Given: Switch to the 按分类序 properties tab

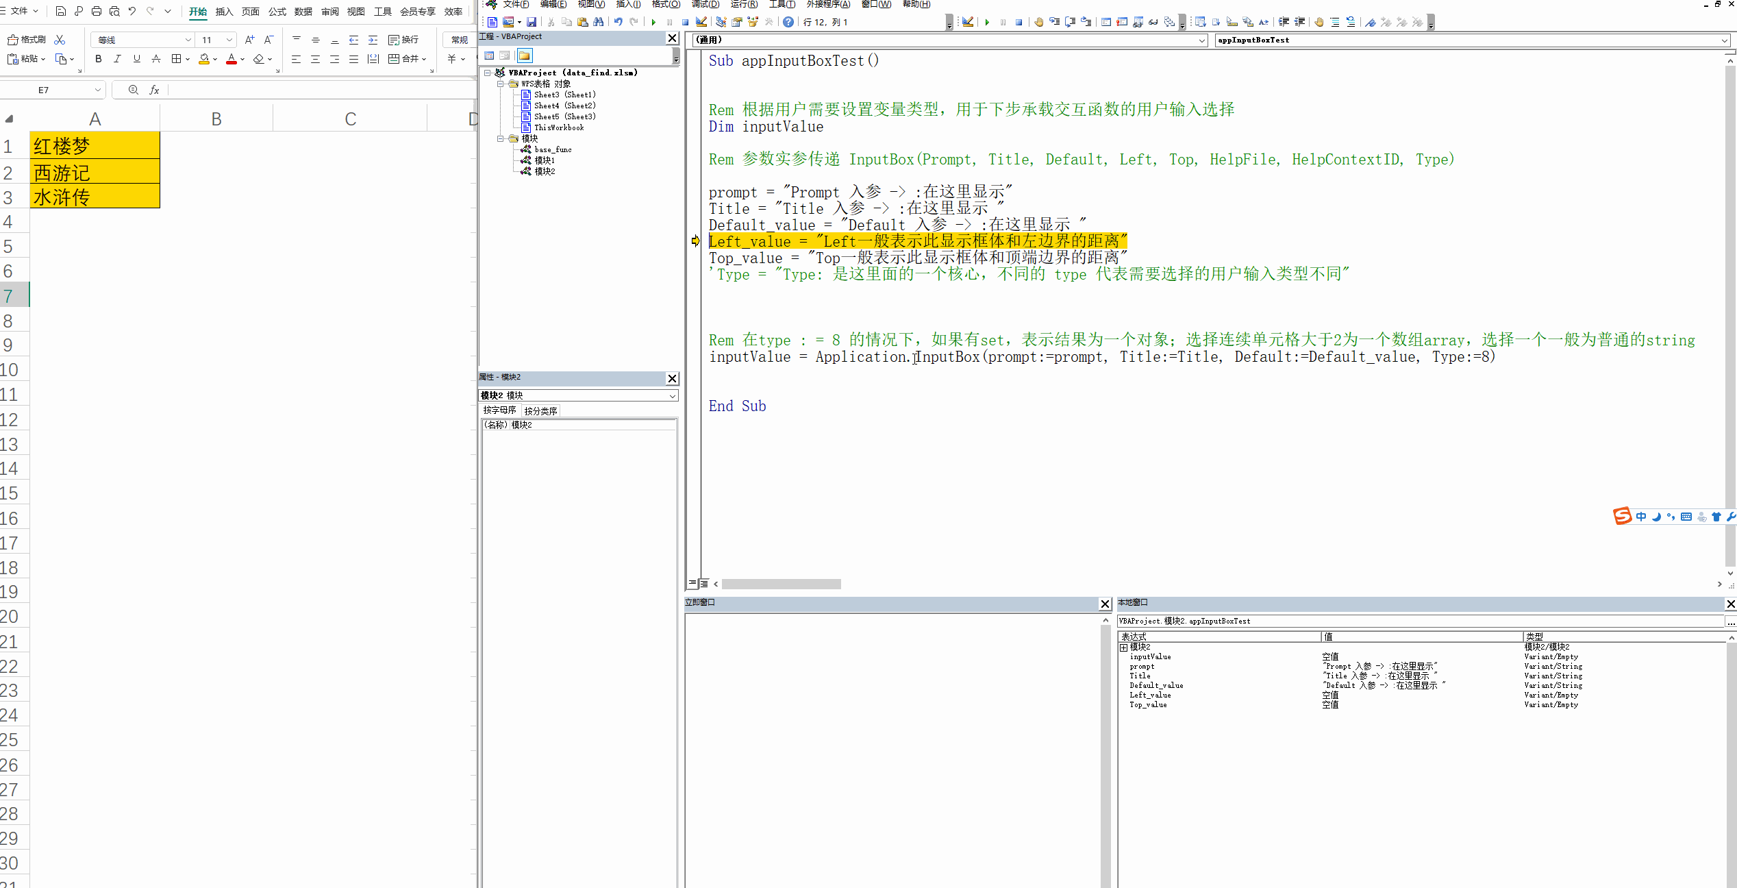Looking at the screenshot, I should click(540, 411).
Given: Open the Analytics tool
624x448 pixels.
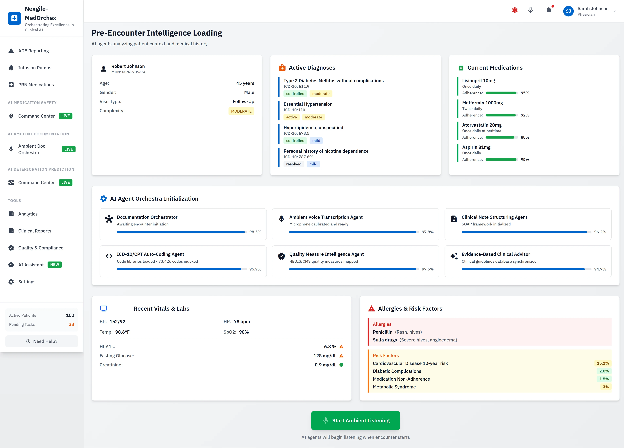Looking at the screenshot, I should (x=28, y=214).
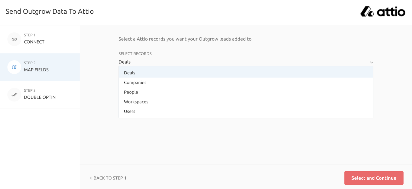412x189 pixels.
Task: Click the Attio logo
Action: [383, 12]
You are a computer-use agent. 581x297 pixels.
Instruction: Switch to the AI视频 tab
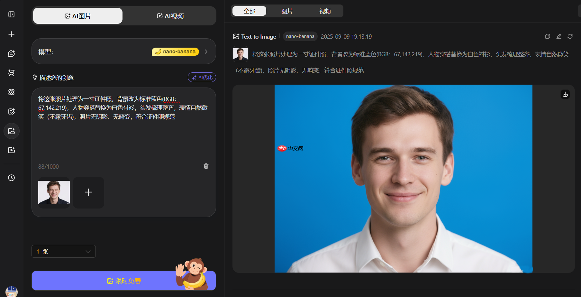pos(169,16)
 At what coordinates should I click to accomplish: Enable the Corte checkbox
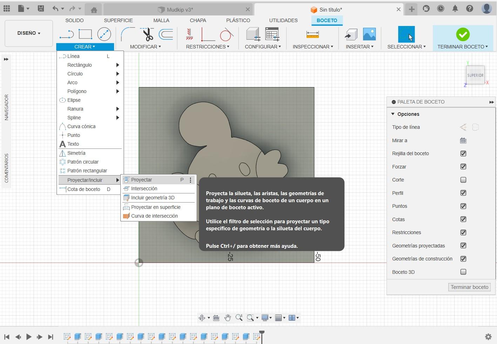click(463, 180)
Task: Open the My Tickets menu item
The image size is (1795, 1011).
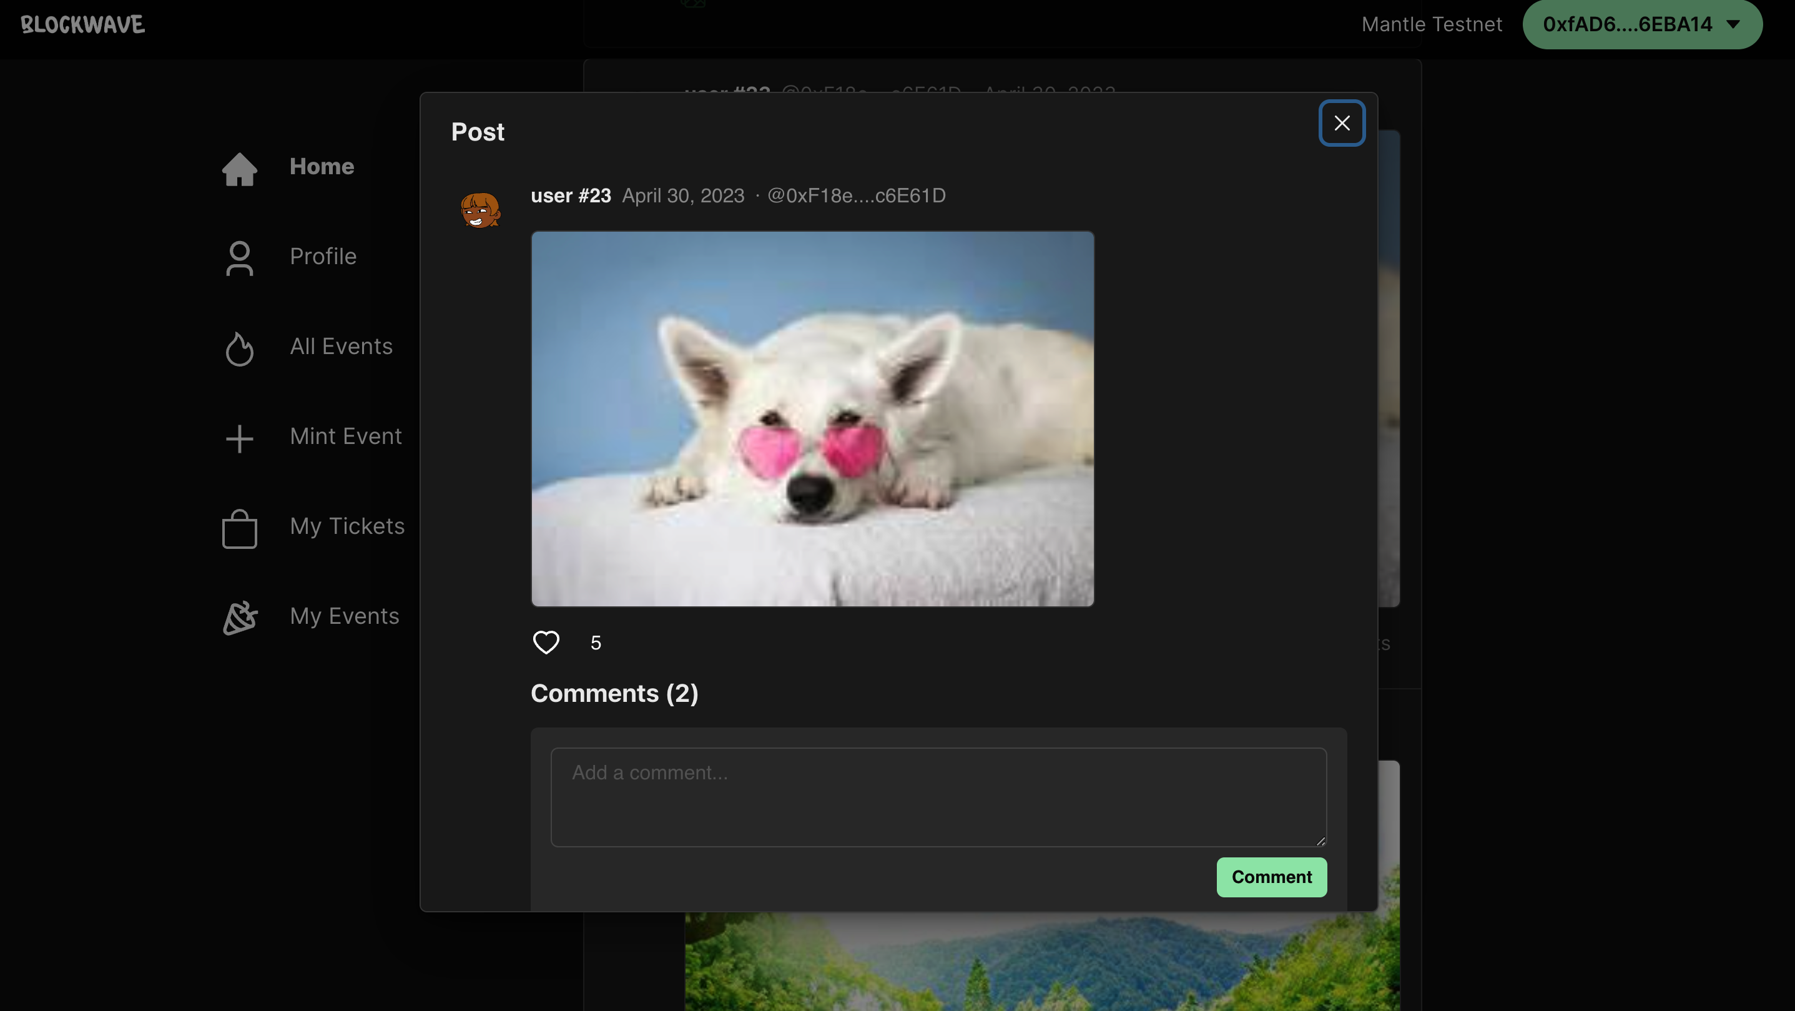Action: click(x=347, y=526)
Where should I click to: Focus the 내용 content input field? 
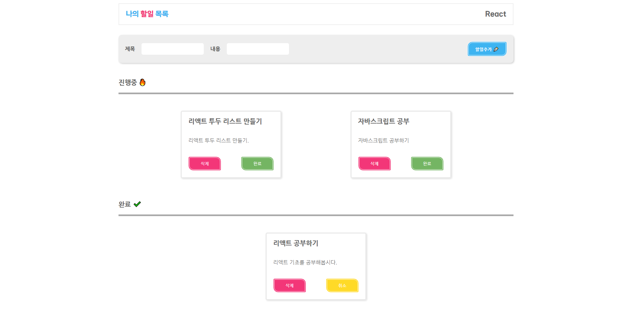coord(258,49)
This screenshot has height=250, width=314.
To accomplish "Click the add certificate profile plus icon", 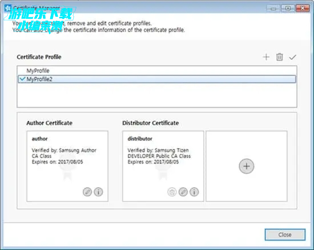I will 266,57.
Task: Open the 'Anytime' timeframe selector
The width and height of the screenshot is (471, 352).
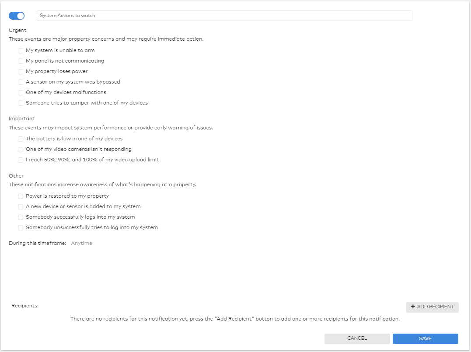Action: pos(81,243)
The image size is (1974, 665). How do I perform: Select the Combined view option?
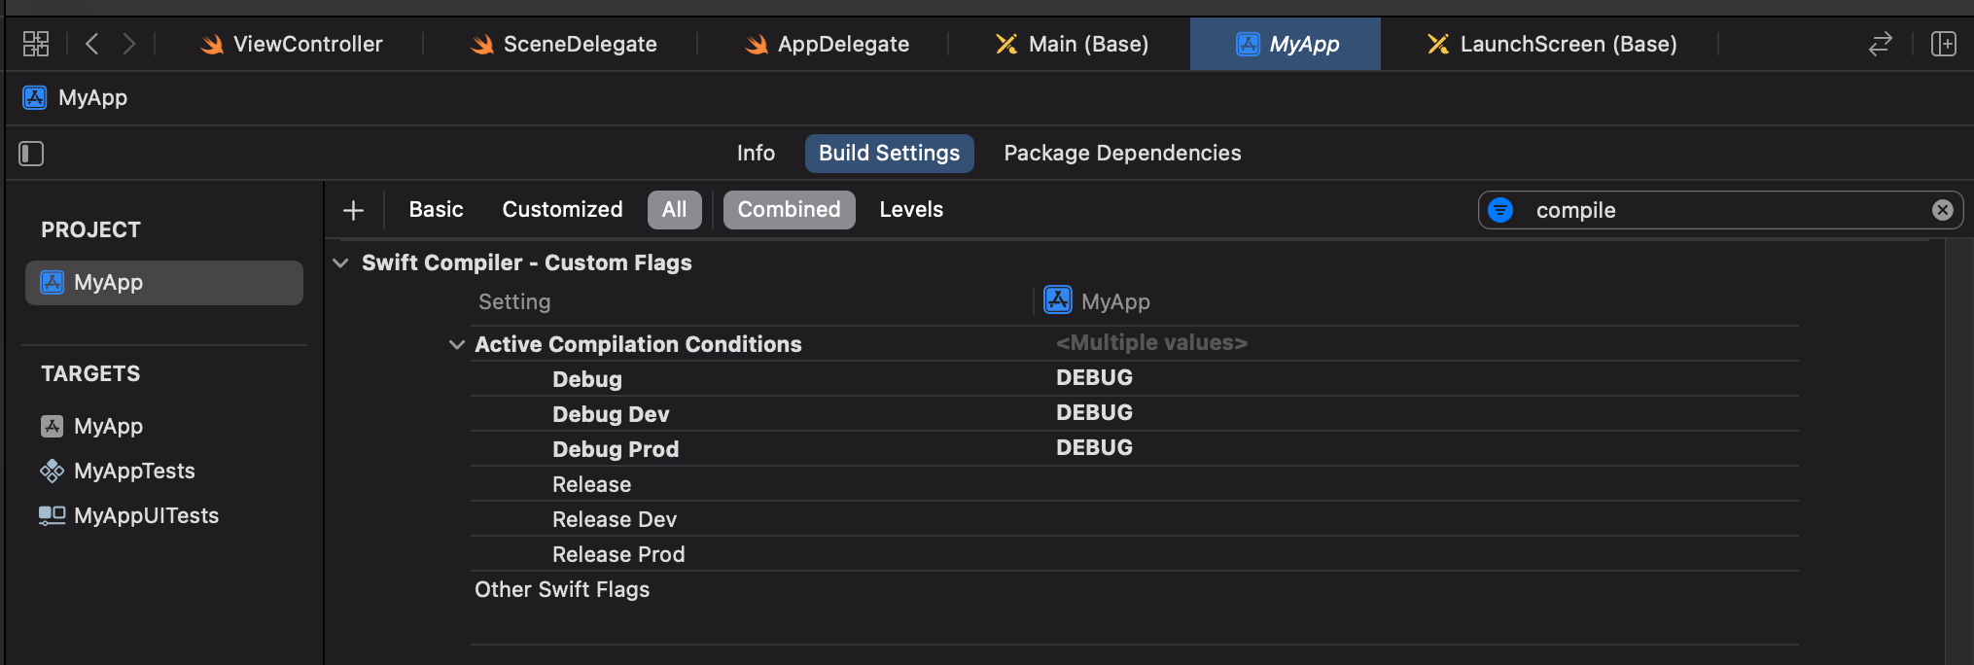789,210
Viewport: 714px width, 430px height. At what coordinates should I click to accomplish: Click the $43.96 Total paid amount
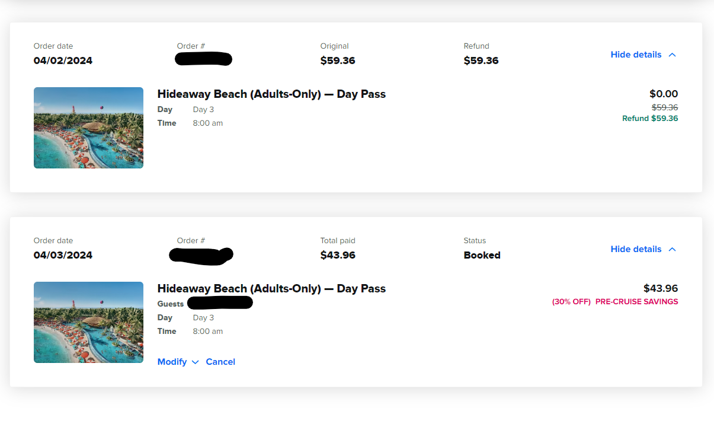[x=338, y=256]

☆ ☆ ☆ ☆ ☆

OBJECTIVE: Starting with the line containing "Viewport: 714px width, 430px" and going on through the end of the material, write those lines out again with their request text, offsetting every click coordinate in the answers by +138. Leave the pictures out.

SOLUTION TO THIS TASK:
Viewport: 714px width, 430px height. At what coordinates should I click to accomplish: Click the $43.96 Total paid amount
[x=476, y=394]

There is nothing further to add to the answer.